▶ [SUPPLIED DATA]:
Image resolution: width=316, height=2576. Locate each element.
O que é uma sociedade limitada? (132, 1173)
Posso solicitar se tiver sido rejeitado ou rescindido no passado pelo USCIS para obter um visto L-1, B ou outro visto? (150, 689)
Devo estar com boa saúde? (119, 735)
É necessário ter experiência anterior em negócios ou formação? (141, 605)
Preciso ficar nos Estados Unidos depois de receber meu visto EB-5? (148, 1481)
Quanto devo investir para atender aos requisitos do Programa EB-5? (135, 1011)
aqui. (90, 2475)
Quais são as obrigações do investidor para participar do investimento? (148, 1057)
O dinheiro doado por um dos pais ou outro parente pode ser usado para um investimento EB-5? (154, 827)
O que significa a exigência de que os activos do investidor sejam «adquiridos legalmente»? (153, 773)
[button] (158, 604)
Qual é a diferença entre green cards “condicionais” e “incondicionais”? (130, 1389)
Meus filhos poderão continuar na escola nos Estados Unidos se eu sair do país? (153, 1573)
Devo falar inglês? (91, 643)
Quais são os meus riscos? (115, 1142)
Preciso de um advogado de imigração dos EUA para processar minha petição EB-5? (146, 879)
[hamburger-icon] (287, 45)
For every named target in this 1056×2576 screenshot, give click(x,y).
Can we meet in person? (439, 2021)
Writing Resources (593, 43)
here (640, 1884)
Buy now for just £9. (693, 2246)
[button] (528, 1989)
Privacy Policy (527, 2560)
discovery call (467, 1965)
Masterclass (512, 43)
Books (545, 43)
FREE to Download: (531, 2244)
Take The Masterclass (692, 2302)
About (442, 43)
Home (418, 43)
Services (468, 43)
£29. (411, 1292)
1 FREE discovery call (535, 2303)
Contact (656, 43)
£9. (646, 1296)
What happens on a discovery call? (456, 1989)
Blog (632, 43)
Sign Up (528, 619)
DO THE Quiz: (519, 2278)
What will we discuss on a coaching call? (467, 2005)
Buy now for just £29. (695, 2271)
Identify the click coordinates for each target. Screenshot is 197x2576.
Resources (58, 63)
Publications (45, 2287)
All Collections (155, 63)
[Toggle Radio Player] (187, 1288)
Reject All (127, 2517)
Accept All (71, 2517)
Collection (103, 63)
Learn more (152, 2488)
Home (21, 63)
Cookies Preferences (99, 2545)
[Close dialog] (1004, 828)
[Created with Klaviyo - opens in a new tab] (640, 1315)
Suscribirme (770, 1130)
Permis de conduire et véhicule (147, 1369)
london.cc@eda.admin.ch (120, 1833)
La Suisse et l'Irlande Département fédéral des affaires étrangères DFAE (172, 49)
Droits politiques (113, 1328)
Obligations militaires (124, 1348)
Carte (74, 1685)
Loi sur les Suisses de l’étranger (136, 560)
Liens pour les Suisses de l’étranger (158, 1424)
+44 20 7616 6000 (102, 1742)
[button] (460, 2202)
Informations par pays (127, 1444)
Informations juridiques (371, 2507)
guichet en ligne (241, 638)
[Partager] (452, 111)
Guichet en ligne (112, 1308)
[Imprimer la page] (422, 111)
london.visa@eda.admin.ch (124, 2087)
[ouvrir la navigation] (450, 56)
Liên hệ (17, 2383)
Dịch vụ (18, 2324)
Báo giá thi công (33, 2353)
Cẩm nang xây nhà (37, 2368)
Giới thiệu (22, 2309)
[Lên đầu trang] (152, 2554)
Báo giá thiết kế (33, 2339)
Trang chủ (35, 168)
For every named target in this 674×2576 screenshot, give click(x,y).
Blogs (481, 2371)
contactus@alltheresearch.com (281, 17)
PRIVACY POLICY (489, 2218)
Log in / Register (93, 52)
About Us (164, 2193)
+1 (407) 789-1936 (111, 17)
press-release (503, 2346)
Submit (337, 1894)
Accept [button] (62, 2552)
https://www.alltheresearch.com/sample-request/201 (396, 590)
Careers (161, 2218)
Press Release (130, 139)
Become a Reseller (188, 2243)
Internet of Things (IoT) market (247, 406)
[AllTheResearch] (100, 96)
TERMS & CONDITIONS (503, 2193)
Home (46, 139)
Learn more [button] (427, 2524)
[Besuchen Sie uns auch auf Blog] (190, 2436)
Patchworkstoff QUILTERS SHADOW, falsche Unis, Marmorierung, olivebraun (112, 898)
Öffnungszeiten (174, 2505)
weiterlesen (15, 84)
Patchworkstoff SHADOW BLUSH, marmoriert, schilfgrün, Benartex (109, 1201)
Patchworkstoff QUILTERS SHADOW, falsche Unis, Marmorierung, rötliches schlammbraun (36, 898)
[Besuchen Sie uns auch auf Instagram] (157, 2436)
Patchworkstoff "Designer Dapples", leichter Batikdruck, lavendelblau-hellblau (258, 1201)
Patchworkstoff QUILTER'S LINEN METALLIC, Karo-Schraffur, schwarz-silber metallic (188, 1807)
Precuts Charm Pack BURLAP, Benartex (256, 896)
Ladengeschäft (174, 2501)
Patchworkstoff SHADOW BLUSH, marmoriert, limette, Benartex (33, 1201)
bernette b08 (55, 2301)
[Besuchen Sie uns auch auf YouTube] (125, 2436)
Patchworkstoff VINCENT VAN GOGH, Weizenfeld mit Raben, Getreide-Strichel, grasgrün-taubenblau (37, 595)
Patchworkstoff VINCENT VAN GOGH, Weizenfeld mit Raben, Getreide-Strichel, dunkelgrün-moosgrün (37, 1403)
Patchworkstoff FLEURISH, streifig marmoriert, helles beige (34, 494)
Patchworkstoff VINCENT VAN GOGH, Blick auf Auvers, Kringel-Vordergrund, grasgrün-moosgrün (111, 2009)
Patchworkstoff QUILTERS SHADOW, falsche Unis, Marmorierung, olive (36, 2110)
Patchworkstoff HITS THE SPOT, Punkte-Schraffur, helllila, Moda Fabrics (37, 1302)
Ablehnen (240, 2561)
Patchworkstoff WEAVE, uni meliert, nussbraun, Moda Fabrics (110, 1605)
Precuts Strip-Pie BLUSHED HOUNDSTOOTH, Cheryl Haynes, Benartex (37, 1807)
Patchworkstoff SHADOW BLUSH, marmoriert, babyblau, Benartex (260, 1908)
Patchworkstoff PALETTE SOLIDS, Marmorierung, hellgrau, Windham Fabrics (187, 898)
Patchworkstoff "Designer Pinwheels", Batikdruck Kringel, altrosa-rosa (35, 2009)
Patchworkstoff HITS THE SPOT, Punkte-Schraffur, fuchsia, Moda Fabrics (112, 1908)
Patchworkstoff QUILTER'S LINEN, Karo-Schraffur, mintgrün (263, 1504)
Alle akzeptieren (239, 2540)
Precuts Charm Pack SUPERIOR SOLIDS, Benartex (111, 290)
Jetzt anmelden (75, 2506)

▶ [EXERCISE DESCRIPTION]:
Output the lines above exactly, but only those between the line holding "All Collections (155, 63)" and the line holding "Informations juridiques (371, 2507)", inclusive.

▶ [REPLY]:
All Collections (155, 63)
[Toggle Radio Player] (187, 1288)
Reject All (127, 2517)
Accept All (71, 2517)
Collection (103, 63)
Learn more (152, 2488)
Home (21, 63)
Cookies Preferences (99, 2545)
[Close dialog] (1004, 828)
[Created with Klaviyo - opens in a new tab] (640, 1315)
Suscribirme (770, 1130)
Permis de conduire et véhicule (147, 1369)
london.cc@eda.admin.ch (120, 1833)
La Suisse et l'Irlande Département fédéral des affaires étrangères DFAE (172, 49)
Droits politiques (113, 1328)
Obligations militaires (124, 1348)
Carte (74, 1685)
Loi sur les Suisses de l’étranger (136, 560)
Liens pour les Suisses de l’étranger (158, 1424)
+44 20 7616 6000 (102, 1742)
[button] (460, 2202)
Informations par pays (127, 1444)
Informations juridiques (371, 2507)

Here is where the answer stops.